Rewrite the chocolate review from "at my cousin's" up to and including "from the trip.", substituting "wood" for "glass".

SOURCE DOCUMENT:
━━━━━━━━━━━━━━━━━━━━━━━━━━━━━━
Labooko is an Austrian company, and the packaging and bar is possibly the most beautiful I've ever seen.  Their 100% bar is a Peru origin.  Peru is typically my least favorite origin, because it is typically the fruitiest.  This bar, though, was exceptional.

even the bar is SO PRETTY.

At 100%, it's a slow eat, so a lot of people got a chance to taste it.  Even people who didn't like 100% bars liked this.  Possibly the fruitiness offset some of the bitterness.  There is only one caveat: after you eat this, everything else just doesn't taste as good.  Normally you start with the darkest chocolate and work your way down (or else the dark just tastes too bitter in comparison).  Trying that with Labooko is a mistake.  I can't tell you why.  Maybe it's just so good that everything else becomes disappointing.  Fortunately, I saved some of the other bar I purchased at Fog City after initially eating some subsequent to a bite of Labooko:

at my cousin's house the next night.  all the doors were made of glass.  including the bathroom doors.

Amano is a Utah-based company, and I purchased a 70% Dominican-origin bar.  I like that each square has the logo:

Eating it separately from the Labooko bar, it was actually quite good, though by no means my favorite from the trip.
━━━━━━━━━━━━━━━━━━━━━━━━━━━━━━
LISTED RECORDS:
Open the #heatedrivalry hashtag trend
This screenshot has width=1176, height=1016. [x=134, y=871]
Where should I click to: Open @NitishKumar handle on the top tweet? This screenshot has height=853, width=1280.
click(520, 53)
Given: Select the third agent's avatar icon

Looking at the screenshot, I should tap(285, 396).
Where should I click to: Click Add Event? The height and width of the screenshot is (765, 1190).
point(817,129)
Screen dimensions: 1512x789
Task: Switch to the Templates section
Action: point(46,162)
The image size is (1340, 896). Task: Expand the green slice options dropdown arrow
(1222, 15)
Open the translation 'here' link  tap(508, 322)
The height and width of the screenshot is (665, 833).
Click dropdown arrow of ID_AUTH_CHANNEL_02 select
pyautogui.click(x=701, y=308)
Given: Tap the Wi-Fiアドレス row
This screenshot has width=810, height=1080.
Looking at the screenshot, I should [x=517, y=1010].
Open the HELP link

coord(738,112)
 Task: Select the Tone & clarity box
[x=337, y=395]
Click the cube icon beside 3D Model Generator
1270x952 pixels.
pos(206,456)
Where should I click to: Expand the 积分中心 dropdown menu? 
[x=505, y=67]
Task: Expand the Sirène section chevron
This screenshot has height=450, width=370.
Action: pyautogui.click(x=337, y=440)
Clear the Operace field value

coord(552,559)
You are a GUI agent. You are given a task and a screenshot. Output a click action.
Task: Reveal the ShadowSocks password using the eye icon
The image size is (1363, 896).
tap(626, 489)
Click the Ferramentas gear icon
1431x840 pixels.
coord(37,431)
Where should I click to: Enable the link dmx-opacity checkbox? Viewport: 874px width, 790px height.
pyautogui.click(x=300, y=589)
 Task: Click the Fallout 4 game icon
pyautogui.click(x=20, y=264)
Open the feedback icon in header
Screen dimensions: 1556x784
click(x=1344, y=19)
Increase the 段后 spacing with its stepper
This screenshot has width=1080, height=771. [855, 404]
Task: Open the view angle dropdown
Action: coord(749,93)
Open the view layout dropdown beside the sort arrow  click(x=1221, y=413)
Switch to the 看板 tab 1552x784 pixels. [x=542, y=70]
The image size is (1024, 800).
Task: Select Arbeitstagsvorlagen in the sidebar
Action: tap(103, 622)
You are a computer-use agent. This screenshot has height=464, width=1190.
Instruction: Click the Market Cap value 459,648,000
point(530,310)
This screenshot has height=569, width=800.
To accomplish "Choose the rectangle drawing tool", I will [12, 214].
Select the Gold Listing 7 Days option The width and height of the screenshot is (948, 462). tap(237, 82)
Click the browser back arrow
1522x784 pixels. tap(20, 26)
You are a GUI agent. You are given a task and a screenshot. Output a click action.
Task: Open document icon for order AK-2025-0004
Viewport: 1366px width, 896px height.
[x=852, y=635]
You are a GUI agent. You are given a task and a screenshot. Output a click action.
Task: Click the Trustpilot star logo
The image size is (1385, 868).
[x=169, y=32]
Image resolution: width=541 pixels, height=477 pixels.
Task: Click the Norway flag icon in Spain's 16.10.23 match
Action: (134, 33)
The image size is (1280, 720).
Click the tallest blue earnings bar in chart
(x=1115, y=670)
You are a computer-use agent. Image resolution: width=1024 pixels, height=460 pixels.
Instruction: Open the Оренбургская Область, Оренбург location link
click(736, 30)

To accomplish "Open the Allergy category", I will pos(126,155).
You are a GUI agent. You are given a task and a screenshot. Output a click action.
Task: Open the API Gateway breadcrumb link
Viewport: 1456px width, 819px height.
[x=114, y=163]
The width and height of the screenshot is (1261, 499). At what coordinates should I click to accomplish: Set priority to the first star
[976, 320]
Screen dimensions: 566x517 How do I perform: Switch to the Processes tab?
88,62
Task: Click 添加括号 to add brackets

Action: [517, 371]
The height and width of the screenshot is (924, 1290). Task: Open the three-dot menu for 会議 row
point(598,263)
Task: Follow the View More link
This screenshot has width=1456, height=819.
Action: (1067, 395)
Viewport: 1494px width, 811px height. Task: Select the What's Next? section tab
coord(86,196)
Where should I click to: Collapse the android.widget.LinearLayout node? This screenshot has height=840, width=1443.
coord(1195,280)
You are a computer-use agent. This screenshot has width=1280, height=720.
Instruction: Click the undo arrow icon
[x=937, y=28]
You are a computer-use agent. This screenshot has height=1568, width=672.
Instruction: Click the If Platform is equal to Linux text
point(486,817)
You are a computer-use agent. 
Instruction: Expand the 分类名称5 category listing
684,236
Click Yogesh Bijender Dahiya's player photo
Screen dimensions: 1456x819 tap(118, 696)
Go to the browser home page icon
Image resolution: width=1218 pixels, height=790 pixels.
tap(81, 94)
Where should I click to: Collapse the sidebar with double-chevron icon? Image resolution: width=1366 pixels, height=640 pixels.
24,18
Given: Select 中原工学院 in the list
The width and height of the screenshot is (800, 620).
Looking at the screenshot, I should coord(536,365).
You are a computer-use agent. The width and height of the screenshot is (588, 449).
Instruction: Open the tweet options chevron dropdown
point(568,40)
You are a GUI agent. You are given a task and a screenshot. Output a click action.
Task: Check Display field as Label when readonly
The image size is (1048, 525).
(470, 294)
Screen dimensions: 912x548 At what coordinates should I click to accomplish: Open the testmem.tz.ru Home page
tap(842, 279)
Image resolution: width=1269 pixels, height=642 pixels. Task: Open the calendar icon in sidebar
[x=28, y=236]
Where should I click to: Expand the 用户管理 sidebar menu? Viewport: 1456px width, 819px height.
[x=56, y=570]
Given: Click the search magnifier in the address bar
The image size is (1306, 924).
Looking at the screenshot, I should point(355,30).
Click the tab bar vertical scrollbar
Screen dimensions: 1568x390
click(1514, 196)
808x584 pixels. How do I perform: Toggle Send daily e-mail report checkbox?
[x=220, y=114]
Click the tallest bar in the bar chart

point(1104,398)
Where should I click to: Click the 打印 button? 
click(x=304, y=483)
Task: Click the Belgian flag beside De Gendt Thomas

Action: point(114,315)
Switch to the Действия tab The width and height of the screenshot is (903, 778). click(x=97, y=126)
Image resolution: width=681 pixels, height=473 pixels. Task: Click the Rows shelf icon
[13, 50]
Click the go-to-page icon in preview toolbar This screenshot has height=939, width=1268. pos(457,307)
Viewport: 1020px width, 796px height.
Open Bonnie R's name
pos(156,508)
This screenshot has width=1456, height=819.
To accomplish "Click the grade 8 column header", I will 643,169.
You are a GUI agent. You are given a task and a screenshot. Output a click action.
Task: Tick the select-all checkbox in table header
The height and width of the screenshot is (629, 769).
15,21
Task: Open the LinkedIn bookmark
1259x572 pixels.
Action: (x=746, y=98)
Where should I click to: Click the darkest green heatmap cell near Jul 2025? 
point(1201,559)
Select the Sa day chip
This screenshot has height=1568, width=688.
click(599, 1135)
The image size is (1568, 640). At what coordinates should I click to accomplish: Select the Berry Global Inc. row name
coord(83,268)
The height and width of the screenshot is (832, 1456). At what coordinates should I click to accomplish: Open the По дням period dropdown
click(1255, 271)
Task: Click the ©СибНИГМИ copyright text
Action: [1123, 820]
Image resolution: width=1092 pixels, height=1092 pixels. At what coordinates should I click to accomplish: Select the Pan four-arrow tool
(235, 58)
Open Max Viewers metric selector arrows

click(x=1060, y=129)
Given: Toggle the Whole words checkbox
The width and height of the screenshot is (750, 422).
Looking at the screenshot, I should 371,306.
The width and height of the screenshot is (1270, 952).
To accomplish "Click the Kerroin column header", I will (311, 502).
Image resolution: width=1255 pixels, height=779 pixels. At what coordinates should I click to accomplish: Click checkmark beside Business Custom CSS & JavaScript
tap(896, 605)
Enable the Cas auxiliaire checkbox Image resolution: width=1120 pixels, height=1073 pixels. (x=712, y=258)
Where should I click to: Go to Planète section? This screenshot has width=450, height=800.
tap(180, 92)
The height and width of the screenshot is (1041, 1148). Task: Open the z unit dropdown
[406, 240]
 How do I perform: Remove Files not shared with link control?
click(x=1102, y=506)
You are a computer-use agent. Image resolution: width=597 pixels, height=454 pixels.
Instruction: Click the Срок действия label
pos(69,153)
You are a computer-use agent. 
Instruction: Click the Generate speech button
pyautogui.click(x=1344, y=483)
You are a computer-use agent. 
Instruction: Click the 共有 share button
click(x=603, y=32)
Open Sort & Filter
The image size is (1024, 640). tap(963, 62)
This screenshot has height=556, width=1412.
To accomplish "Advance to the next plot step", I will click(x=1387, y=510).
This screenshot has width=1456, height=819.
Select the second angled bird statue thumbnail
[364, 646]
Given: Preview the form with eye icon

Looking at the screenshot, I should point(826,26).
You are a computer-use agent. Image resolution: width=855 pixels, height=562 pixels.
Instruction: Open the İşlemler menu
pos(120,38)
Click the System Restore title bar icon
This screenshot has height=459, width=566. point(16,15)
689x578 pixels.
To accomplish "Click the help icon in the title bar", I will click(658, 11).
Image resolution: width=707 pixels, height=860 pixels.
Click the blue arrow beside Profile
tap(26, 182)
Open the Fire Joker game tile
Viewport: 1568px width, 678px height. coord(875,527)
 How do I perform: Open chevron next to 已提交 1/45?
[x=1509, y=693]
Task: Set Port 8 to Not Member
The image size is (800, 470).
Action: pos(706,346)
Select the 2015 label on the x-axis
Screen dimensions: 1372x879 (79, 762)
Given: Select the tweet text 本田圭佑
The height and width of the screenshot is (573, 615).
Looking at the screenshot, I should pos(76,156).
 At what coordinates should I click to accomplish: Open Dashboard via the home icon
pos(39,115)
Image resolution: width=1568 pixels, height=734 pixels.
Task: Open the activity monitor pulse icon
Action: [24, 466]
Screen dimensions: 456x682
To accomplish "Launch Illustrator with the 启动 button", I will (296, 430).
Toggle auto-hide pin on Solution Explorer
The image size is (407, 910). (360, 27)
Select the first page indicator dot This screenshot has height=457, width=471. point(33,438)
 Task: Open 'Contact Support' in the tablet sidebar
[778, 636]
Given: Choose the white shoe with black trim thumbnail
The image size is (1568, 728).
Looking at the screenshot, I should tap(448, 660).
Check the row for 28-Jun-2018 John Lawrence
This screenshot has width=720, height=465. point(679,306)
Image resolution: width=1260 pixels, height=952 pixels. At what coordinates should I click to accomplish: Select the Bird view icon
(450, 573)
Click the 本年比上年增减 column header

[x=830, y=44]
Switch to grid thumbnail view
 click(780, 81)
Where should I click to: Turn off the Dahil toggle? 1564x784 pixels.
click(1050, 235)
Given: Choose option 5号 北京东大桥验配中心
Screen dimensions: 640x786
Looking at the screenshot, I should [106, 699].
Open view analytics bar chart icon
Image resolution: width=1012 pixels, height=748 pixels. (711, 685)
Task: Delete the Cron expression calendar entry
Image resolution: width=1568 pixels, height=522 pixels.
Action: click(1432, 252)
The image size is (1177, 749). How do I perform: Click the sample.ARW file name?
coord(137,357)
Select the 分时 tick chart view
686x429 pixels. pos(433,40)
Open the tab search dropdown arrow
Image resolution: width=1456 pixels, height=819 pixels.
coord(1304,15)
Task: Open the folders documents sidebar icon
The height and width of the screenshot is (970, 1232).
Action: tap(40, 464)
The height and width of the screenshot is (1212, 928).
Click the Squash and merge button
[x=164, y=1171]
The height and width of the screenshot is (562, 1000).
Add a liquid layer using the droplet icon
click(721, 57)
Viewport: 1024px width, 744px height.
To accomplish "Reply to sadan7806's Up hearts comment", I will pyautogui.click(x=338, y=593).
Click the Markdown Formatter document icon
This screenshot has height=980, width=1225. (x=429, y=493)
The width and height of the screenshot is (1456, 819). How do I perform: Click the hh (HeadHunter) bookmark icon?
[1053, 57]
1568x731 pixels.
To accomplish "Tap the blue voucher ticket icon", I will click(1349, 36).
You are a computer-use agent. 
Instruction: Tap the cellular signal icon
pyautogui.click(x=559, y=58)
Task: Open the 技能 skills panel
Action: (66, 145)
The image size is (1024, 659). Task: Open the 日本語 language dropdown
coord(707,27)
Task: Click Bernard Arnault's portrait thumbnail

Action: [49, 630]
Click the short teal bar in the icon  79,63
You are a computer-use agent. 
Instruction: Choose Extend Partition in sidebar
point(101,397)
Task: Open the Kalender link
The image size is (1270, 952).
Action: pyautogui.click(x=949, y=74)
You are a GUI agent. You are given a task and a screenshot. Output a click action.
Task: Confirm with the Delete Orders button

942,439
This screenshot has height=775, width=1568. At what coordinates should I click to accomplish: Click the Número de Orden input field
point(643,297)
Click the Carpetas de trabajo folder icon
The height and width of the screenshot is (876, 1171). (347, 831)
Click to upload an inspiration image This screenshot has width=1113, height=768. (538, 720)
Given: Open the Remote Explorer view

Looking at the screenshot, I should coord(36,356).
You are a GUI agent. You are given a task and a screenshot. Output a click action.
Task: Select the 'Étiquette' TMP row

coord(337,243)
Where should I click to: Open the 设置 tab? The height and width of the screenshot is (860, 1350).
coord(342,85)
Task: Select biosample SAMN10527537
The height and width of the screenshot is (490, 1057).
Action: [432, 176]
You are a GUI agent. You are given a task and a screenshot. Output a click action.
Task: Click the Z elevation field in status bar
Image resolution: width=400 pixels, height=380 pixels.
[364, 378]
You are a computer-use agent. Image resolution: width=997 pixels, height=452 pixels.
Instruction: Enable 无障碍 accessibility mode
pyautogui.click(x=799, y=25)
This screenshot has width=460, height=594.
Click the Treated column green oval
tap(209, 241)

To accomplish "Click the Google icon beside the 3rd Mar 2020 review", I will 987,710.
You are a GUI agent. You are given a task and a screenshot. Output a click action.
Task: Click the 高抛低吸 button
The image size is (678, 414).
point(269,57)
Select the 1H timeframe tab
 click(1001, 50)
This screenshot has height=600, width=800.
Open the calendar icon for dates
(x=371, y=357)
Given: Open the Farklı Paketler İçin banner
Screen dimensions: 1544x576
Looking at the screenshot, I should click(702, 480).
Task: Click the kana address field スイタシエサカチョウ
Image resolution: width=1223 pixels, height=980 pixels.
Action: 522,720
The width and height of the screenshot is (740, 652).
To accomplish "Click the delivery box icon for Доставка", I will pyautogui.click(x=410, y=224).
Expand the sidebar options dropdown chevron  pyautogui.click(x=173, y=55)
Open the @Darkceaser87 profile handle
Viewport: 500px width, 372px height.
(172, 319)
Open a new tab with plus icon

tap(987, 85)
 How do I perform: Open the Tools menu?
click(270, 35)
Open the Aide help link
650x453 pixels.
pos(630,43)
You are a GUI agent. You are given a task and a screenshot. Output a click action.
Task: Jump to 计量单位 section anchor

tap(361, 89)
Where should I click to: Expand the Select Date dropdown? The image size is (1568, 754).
━━━━━━━━━━━━━━━━━━━━━━━━━━━━━━
FINAL RESULT:
at my cousin's house the next night.  all the doors were made of wood.  including the bathroom doors.

Amano is a Utah-based company, and I purchased a 70% Dominican-origin bar.  I like that each square has the logo:

Eating it separately from the Labooko bar, it was actually quite good, though by no means my favorite from the trip.